Source text:
Plan for Sun and News of the World paywall recipe for disaster
If News International is finding it hard going to attract paying subscribers to The Times website then it strikes me that chances of success with a News of the World and Sun paywall are slim to non-existent. Someone needs to take the paywall blinkers off.
Yesterday, the Financial Times reported that The News of the World will follow The Times and The Sunday Times behind a paywall within months.
Rupert Murdoch has paywalls on the brain. He was gifted one with the Wall Street Journal, which was already a success when he bought it. He implemented one at The Times on July 1st and traffic has since plummeted by more than two thirds. Early reports said that The Times website was a ghost town with no one subscribing.
Earlier this week it was reported that The Times had lost 1.2 million UK readers across its daily and Sunday websites falling from 2.79 million unique users to 1.61 million, according data released by ComScore.
That doesn’t sound too bad until you see that the amount of time people are spending on the site. The report said that the figures relating to “dwell time and page impressions on the site suggest the actual number of subscribers is much lower than the 1.6 million recorded by ComScore, with many people accessing the homepage and then moving on”.
So while those arriving at the homepage add to the overall unique user figure it drastically reduces average time spent on site.
The introductory offer of £1 for the first month has now been running for more than six weeks and yesterday Campaign reported that News International had appointed VCCP to handle a social media campaign in a bid to build traffic.

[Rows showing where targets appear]
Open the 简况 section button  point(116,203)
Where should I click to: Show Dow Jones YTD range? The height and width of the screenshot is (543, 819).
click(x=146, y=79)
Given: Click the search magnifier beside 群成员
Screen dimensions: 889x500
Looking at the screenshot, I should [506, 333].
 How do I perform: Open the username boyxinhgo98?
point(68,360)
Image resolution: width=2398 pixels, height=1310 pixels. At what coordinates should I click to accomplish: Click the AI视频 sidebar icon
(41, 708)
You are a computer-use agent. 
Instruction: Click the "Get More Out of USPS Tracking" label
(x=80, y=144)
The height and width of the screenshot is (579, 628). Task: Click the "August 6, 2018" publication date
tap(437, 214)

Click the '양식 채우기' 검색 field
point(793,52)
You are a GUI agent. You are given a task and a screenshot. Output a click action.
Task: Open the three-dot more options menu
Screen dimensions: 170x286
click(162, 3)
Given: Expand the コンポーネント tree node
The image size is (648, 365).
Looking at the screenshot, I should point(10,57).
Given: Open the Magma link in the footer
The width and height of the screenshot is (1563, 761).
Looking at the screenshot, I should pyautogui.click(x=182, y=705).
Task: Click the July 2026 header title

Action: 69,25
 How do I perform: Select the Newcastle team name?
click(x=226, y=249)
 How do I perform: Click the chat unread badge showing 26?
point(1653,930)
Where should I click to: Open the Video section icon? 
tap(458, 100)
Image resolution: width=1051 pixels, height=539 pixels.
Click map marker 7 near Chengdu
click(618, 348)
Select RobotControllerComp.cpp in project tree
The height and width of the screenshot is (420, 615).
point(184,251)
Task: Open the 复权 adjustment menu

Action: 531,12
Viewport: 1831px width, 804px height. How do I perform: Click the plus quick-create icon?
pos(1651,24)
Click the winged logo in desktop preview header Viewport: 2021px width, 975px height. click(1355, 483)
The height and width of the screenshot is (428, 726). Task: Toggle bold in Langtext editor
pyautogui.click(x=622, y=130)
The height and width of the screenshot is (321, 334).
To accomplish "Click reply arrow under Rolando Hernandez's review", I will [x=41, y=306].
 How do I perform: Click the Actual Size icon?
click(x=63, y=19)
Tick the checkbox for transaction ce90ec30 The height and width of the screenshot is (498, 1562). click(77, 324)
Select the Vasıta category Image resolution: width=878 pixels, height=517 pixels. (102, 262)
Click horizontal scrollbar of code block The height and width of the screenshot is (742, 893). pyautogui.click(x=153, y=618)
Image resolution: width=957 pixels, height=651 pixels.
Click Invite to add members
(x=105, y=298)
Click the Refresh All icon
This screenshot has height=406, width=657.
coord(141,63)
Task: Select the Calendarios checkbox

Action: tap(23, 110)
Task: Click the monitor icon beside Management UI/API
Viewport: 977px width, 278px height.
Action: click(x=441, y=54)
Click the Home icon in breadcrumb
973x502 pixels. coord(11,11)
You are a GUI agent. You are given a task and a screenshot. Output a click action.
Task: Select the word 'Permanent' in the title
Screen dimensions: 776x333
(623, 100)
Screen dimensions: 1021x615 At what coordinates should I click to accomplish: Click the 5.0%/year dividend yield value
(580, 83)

Stated goal 1:
Rewrite the passage of the paywall article starting at "So while those" and ending at "to build traffic.", changing "introductory offer" to "trial offer".
Stated goal 2:
In the paywall article, what reason does the report give for believing the actual number of subscribers is much lower than the 1.6 million recorded by ComScore?
Stated goal 3:
Resume the article on the News International paywall plan after its final sentence.
The listing is separate material, unrelated to the article on the News International paywall plan.

Answer 1:
So while those arriving at the homepage add to the overall unique user figure it drastically reduces average time spent on site.
The trial offer of £1 for the first month has now been running for more than six weeks and yesterday Campaign reported that News International had appointed VCCP to handle a social media campaign in a bid to build traffic.

Answer 2:
Many people reach the homepage and then move on. These visitors count toward the unique user figure, but they drastically reduce the average time spent on the site, so the dwell time and page impressions point to far fewer subscribers.

Answer 3:
If the report is correct The News of the World will be the first UK tabloid to implement a paywall. I might be wrong, but I’m pretty sure it will only be the second tabloid newspaper of any significance to go down this road other than Newsday outside of New York.
The main problem for News International and News of the World is that its content, its celebrity bread and butter mainstay, is absolutely everywhere.
There are countless celebrity blogs, glossy magazines and rival newspapers ripping each other off faster than you can say cheating premiership footballer.
If The Times with its quality content and columnists is struggling then The News of the World has very little chance of success.
The FT quotes a person close to News International saying that NI will begin charging in October and The Sun will follow soon after. It beggars belief.
The traffic will drop off the planet and rivals will soak it up. The demographic for tabloid newspapers is simply not right for paywalls.
This is not to say that there are not good paid content ideas coming out of News Corporation. Its plan to launch a newspaper for the Apple iPad and other tablet devices is spot on. That’s where the market is going.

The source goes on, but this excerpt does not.